**Aim of the exercise**
The required output is an exact copy of the lines from the one containing "Instruction: Click the 2520 primogem total" through the end of the entries below, with pictures removed.

### Available data ###

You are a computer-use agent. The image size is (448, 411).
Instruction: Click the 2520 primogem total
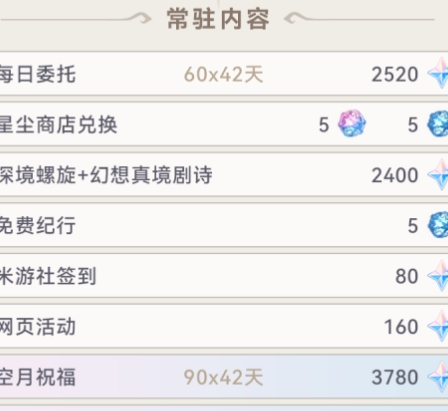pos(395,74)
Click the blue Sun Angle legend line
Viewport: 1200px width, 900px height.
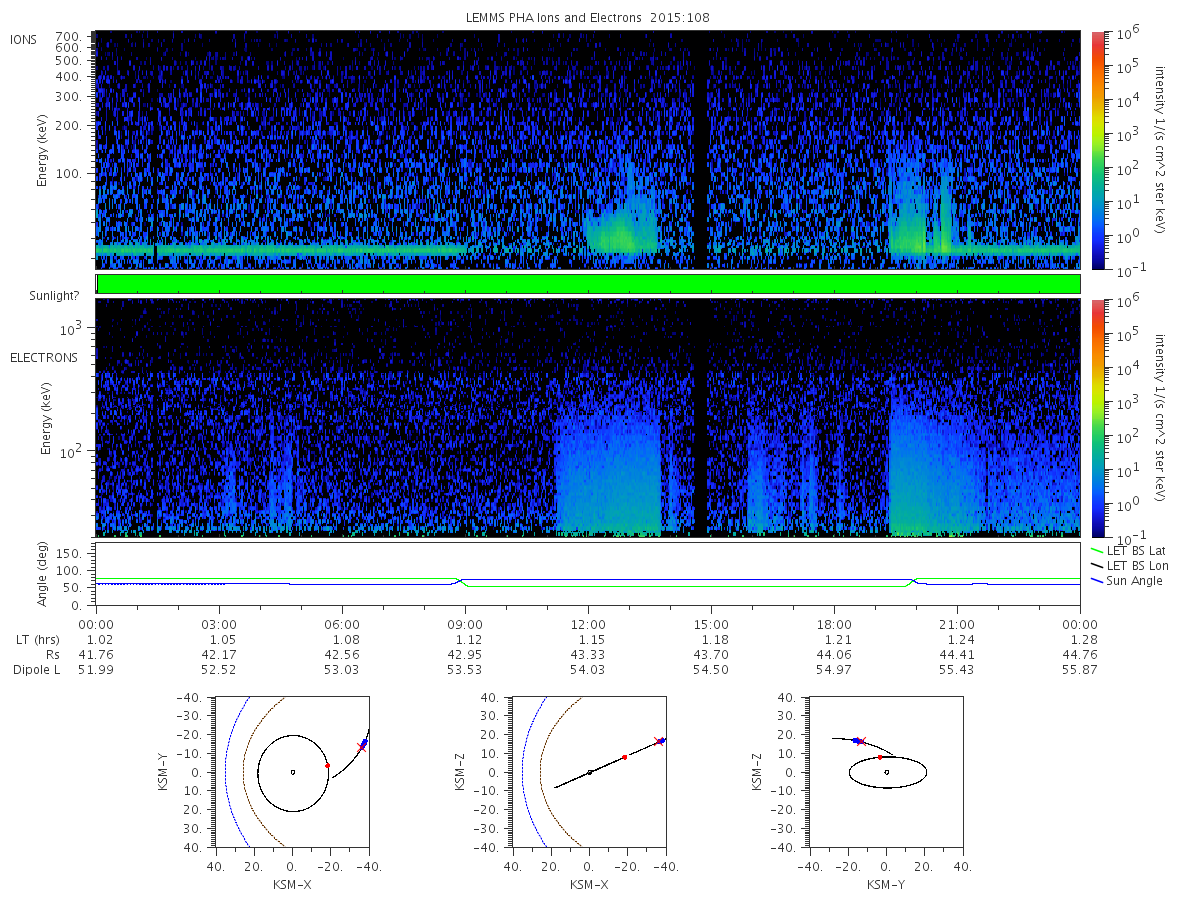pyautogui.click(x=1098, y=581)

###

**Response to the exercise**
Instruction: Click the 2520 primogem total
pos(395,74)
Click the blue Sun Angle legend line
Viewport: 1200px width, 900px height.
pyautogui.click(x=1098, y=581)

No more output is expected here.